_ENUNCIADO A_.
Presenta como lista numerada las líneas de los registros que van desde la que contiene "Select the Nejnižší" hasta la que contiene "Looking at the screenshot, I should click(x=137, y=14).", incluidas ambas y omitiendo las líneas en blanco.

_FRAGMENTO DEL DOCUMENTO_.
========
EL GUYMELEF YSPANO Y EL LLAMADO DE LA ARCADIA
—Bien, esta
historia se trata de una chica de preparatoria que adivina el futuro y conduce
o anda por ahí sobre un mecha[2]
blanco —le dijeron otro buen día a Kanno, por ahí de 1995.
—Entiendo —fue
la escueta respuesta. Se encaminó a su trinchera y se puso a componer las
primeras piezas, unas diez o veinte.
—¡Pero, mujer! —chilló el homúnculo—, “¿sabes que también habrá reyes y príncipes,
dragones y magia?, ¿qué sabes tú de eso?
—Claro que sí,
aquí también tenemos magia. —Escaflowne no Tenkuu
o La visión de Escaflowne, además, era
una historia de amor; así debía ser el resto del proceso de composición. Su
esposo compartió la tarea con ella.
========
_ENUNCIADO B_.
Reescribe en una sola oración más breve el párrafo del fragmento sobre Escaflowne que empieza con "—Bien, esta historia", conservando sus datos principales.

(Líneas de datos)
========
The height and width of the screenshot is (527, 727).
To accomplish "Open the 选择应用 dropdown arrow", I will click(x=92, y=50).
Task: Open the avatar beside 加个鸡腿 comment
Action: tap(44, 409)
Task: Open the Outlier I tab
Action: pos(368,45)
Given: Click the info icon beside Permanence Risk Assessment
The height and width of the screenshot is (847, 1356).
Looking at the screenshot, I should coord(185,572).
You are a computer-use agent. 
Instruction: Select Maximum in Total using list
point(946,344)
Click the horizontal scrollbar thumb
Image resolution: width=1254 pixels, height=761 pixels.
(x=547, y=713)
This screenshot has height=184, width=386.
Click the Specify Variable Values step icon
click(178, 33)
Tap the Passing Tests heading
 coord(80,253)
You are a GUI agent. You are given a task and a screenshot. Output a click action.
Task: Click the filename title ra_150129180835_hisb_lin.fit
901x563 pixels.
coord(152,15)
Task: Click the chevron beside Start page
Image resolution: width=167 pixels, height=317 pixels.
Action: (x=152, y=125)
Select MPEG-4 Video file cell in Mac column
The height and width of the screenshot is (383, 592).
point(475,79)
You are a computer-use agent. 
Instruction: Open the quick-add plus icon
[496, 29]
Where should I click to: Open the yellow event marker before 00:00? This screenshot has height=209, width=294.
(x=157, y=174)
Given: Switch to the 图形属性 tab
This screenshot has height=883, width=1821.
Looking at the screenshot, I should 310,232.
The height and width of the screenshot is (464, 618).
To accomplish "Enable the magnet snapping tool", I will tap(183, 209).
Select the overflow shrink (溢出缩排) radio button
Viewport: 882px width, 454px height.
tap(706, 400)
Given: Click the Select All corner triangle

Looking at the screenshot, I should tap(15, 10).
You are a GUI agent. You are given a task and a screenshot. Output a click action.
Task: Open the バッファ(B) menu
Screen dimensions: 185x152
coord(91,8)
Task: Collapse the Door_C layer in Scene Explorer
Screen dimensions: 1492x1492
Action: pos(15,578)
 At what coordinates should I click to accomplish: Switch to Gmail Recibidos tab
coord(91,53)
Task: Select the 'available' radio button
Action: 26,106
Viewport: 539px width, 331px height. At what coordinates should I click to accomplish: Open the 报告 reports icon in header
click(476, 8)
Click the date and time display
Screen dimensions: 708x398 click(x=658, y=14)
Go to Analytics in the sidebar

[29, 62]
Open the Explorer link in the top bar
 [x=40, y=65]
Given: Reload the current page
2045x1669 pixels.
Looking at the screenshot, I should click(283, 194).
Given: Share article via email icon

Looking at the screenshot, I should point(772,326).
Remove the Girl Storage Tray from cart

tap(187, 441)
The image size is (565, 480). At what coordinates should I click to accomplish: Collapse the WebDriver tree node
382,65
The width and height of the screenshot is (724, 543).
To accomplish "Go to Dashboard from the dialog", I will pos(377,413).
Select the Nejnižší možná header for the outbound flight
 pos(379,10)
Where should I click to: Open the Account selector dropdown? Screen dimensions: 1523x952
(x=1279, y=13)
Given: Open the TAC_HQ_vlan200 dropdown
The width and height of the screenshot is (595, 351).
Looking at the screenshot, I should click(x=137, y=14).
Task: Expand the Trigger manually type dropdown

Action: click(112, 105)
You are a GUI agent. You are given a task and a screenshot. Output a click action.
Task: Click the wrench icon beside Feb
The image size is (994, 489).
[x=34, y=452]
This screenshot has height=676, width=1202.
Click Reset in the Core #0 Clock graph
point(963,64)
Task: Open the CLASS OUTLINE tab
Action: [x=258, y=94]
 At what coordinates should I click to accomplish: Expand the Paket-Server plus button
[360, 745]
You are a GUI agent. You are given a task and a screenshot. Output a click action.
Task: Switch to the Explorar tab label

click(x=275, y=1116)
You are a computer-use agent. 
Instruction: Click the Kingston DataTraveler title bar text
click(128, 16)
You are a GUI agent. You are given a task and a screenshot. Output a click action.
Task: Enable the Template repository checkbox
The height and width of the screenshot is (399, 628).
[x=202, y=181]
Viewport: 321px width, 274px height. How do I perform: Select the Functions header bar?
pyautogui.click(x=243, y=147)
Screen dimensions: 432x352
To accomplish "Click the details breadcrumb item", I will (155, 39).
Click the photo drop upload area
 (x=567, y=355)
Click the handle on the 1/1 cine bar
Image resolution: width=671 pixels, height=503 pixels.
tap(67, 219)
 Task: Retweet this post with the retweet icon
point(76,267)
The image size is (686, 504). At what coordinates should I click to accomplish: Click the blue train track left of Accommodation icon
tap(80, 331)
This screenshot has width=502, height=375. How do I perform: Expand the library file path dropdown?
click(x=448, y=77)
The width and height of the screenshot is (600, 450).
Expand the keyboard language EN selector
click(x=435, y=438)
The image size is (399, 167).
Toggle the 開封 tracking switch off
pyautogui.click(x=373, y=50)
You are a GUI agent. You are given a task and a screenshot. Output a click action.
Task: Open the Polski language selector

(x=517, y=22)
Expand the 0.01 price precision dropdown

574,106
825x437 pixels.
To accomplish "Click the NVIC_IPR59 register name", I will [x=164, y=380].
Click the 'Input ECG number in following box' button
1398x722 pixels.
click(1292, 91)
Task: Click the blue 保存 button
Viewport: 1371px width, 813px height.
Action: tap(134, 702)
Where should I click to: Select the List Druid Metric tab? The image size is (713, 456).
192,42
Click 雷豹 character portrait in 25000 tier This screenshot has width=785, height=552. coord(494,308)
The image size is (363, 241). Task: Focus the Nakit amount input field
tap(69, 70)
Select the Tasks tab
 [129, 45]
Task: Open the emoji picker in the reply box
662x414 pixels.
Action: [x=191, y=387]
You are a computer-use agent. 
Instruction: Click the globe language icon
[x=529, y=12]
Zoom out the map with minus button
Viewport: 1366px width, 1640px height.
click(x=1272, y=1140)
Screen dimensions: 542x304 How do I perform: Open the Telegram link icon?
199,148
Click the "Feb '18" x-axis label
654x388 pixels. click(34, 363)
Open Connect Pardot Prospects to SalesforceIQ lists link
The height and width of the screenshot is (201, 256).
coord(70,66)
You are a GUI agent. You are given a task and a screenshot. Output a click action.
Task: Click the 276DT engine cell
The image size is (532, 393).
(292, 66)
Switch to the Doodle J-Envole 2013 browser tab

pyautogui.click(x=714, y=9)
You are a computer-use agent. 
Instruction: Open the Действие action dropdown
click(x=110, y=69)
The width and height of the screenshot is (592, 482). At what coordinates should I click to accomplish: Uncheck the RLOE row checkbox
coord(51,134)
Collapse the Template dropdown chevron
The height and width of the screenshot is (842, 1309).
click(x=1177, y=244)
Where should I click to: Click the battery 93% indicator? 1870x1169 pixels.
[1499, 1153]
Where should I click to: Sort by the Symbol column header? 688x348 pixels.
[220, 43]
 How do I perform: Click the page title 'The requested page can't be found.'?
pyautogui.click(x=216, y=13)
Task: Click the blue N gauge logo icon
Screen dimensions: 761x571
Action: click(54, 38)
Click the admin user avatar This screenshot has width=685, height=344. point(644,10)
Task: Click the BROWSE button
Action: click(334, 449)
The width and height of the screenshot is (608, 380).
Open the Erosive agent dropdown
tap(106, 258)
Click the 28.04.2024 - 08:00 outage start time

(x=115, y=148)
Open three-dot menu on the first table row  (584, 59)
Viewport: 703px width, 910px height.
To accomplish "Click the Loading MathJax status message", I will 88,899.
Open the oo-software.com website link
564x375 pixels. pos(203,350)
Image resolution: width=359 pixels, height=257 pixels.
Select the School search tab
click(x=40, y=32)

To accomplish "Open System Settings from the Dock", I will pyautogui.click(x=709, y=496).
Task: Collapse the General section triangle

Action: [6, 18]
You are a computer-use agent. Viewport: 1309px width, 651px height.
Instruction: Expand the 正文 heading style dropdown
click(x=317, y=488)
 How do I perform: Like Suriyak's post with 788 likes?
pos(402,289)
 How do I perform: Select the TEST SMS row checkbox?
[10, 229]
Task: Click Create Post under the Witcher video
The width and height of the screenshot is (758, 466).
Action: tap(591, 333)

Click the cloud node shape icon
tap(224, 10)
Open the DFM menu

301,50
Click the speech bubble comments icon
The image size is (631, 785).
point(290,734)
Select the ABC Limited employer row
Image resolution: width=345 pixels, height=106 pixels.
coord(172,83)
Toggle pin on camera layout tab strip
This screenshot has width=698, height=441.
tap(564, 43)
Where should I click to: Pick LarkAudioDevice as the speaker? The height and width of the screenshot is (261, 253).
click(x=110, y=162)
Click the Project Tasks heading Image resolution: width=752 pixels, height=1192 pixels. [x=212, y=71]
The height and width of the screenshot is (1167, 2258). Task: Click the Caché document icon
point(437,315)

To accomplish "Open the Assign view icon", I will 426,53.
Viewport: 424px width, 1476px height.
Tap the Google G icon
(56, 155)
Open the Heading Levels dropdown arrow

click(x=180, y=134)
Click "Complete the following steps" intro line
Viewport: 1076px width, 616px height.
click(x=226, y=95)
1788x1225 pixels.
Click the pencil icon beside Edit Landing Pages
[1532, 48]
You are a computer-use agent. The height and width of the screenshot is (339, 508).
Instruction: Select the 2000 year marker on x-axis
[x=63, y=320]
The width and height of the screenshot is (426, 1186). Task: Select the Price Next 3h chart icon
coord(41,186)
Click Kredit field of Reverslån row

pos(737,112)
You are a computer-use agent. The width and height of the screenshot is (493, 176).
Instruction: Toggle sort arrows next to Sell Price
========
_RESULTADO A_.
1. Select the Nejnižší možná header for the outbound flight
2.  pos(379,10)
3. Where should I click to: Open the Account selector dropdown? Screen dimensions: 1523x952
4. (x=1279, y=13)
5. Given: Open the TAC_HQ_vlan200 dropdown
6. The width and height of the screenshot is (595, 351).
7. Looking at the screenshot, I should click(x=137, y=14).

_RESULTADO B_.
Hacia 1995 le dijeron a Kanno que la historia trataba de una chica de preparatoria que adivina el futuro y conduce o anda sobre un mecha blanco.